Malaysian crude palm oil (CPO) prices are set to rise in the near to medium term as heavy rains are expected to lower production, prevent workers from harvesting and cause the stockpile to dip.
The last time La Nina hit Indonesia and Malaysia, the world’s top two palm oil producers, was in 2007, wreaking floods that disrupted harvesting and transport of the commodity. It saw CPO prices surge to RM4,300 a tonne in March 2008.
CPO prices are currently hovering around the RM2,400 and RM2,500 a tonne level.
Felda Global Ventures Holdings Sdn Bhd president and chief executive officer Datuk Sabri Ahmad said that a strong La Nina will have a significant impact on this year’s production, which is expected to be flat again.
“During the second half of this year, CPO prices should be higher at RM2,600 and RM2,700 a tonne,” Sabri told Business Times in a telephone interview.
Academy of Sciences fellow Dr Ahmad Ibrahim said that oil palm trees generally love water. However, too much water can damage the fruit and affect production level.
“Oil palm trees are very hardy and can survive floods as long as they are not submerged for days or weeks. Impact of La Nina on CPO price, production and stockpile, however, will not be immediate,” Ahmad said.
IOI Corp Bhd executive chairman Tan Sri Lee Shin Cheng told Reuters on July 19 that he expected the brewing La Nina weather phenomenon to have a major impact on palm oil production in Southeast Asia as heavier rainfall could hamper harvesting.
“The whole world weather is changing very rapidly. If La Nina sets in during the second half, it will coincide with seasonally higher production months. If this happens, palm oil prices, for sure, will surge,” Lee said.
TH Plantations Bhd managing director Datuk Zainal Azwar Aminuddin said that oil palm trees generally require moisture, but too much water can destroy the trees and floods may cause companies to lose on crop recovery.

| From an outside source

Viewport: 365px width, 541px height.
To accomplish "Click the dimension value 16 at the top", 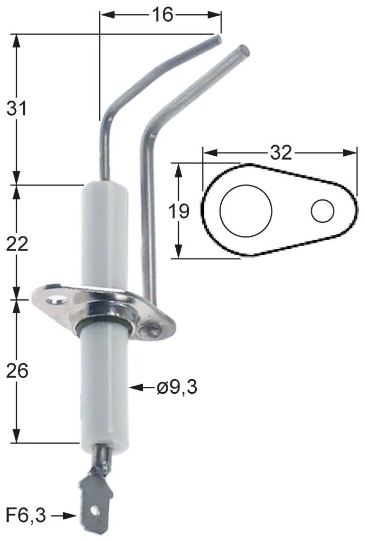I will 161,15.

“However, oil palm companies with good roads may not be significantly affected,” he said.
For TH Plantations, its crops in Sabah have been experiencing dry weather since January.

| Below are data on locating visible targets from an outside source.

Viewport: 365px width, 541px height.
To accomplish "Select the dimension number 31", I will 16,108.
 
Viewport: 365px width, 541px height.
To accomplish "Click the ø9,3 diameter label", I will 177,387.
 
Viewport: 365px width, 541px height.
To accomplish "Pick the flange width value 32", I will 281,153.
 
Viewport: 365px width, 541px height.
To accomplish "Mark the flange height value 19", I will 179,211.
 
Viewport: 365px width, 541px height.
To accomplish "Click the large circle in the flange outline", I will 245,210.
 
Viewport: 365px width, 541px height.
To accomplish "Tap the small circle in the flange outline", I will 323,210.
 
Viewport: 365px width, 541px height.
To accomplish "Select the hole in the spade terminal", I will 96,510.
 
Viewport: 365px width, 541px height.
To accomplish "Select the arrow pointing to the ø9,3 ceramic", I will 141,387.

Good rainfall well distributed in the second half of the year will enable the company to have healthy fresh fruit bunches.

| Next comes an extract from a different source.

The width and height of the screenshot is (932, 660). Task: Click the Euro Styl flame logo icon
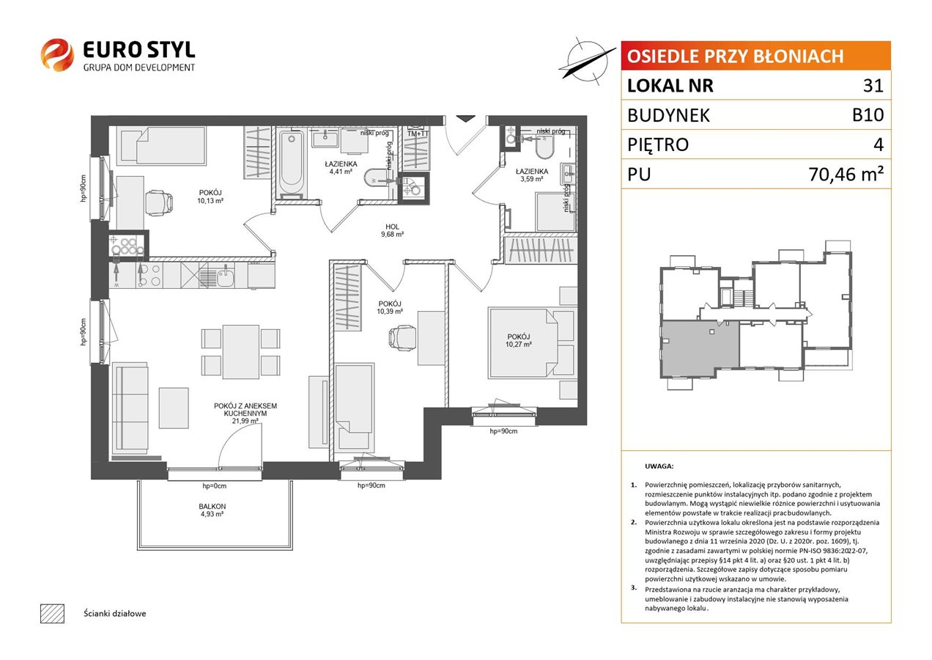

Lipochem (M) Sdn Bhd managing director P.M. Koh held the view that La Nina would hurt biodiesel companies because industry players would not blend their palm oil into biodiesel at a time of high CPO prices.
“They will not revert to biodiesel unless the government makes it mandatory, such as in Indonesia where Pertamina is required to turn 5 per cent of palm oil into biodiesel,” Koh said.